A generic /code-review skill is useful. A /code-review skill that knows our project’s conventions is a superpower.
Add stopping conditions
If a skill runs multiple steps (like /pr-ready), add explicit stopping conditions: “If step 2 fails, stop and report — don’t continue.” Without this, Claude will sometimes plow through a failing test run and give you a “looks good!” verdict based on the static analysis alone.
Keep skills focused
I have a /security-check skill that only looks for security issues. I have a /performance-check skill that only looks for perf issues. I resisted the urge to merge them into one big /check-everything skill.
Focused skills produce better output because Claude can apply more depth to a narrower task. Combined skills tend to produce shallower results across all dimensions.
The Ecosystem Is Growing Fast
I mentioned claude-plugins-official and knowledge-work-plugins — both are seeing massive activity right now. Some highlights from the community:
/academic-search— finds relevant papers, summarizes them, and formats citations/db-explain— reads your schema and explains a query’s execution plan in plain English/incident-report— given a Slack thread or error log, generates a structured post-mortem draft/changelog— generates a user-facing changelog from commit history between two tags
Most community skills need some customization to fit your specific setup, but they’re good starting points. I usually read the skill file, understand what it’s doing, then edit it to match my project’s conventions.

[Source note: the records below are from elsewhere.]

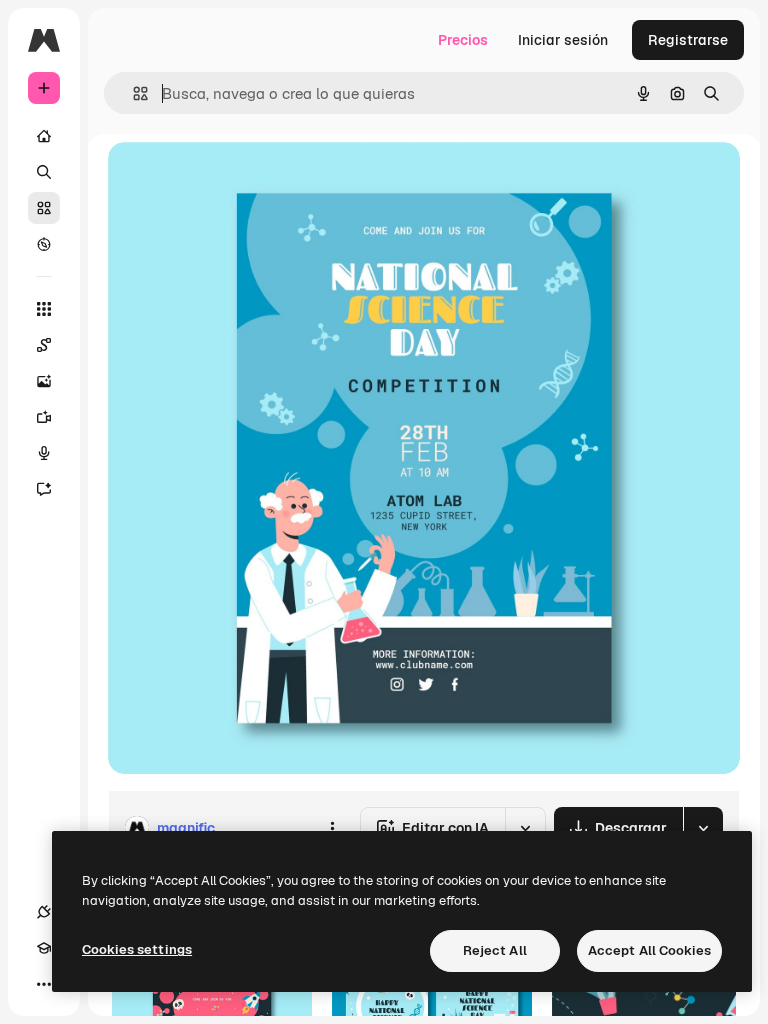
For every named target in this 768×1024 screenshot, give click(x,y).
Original (236, 179)
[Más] (44, 984)
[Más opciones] (332, 828)
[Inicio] (44, 136)
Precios (463, 40)
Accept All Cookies (649, 950)
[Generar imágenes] (44, 381)
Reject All (495, 950)
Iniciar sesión (563, 40)
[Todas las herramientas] (44, 309)
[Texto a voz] (44, 453)
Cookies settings (137, 949)
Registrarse (688, 40)
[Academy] (44, 948)
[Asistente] (44, 489)
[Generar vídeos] (44, 417)
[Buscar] (44, 172)
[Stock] (44, 208)
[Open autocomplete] (132, 93)
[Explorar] (44, 244)
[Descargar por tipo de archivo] (703, 828)
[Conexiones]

Project-Level Skills Are Underused
One pattern I don’t see enough of: committing skills to your project repo in .claude/skills/.
If your team uses Claude Code, project-level skills mean everyone on the team gets the same custom commands automatically. The skills can be tailored to your codebase — knowing your directory structure, your test setup, your deployment process.
A few project-level skills I’ve found valuable to share with teams:
# .claude/skills/run-integration-tests.md
---
description: "Run the integration test suite with proper env setup"
---
Run the integration tests with correct environment setup:
1. Check that Docker is running: `docker ps`
2. Start test dependencies if not running: `docker-compose -f docker-compose.test.yml up -d`
3. Wait for health checks: `docker-compose -f docker-compose.test.yml ps`
4. Run tests: `npm run test:integration`
5. Capture and display the full output including any failure details.
If Docker isn't running, explain how to start it and stop — don't try to start
Docker yourself.
Now /run-integration-tests works for everyone on the team, and nobody has to remember the Docker dance.
Where This Is Going
The Claude Code skills ecosystem feels like it’s in the same place npm was around 2013 — early enough that building and sharing useful packages is still a meaningful contribution, established enough that the ecosystem is clearly going to keep growing.
The more interesting development to me is teams starting to use skills as documentation. Instead of writing a Confluence page titled “How to run the test suite,” you write a /run-tests skill. The skill is always current (Claude will figure out the actual command), it’s executable, and it lives in the repo next to the code it describes.
That’s a different relationship between documentation and tooling than we’ve had before.
Getting Started
If you’re not using custom skills yet, here’s the shortest path:
- Find the task you type to Claude most often. Write it as a skill file.
- Save it to
~/.claude/skills/the-task-name.md. - Run
/the-task-nameand see if the output matches what you’d have written manually. - Iterate on the prompt until it does.
That’s it. You don’t need to understand all the frontmatter options or the full ecosystem. One skill that saves you two minutes a day saves you twelve hours a year. Start there.
If you build something useful, share it. The community skills repos are open for contributions, and the quality of what’s in there goes up every week.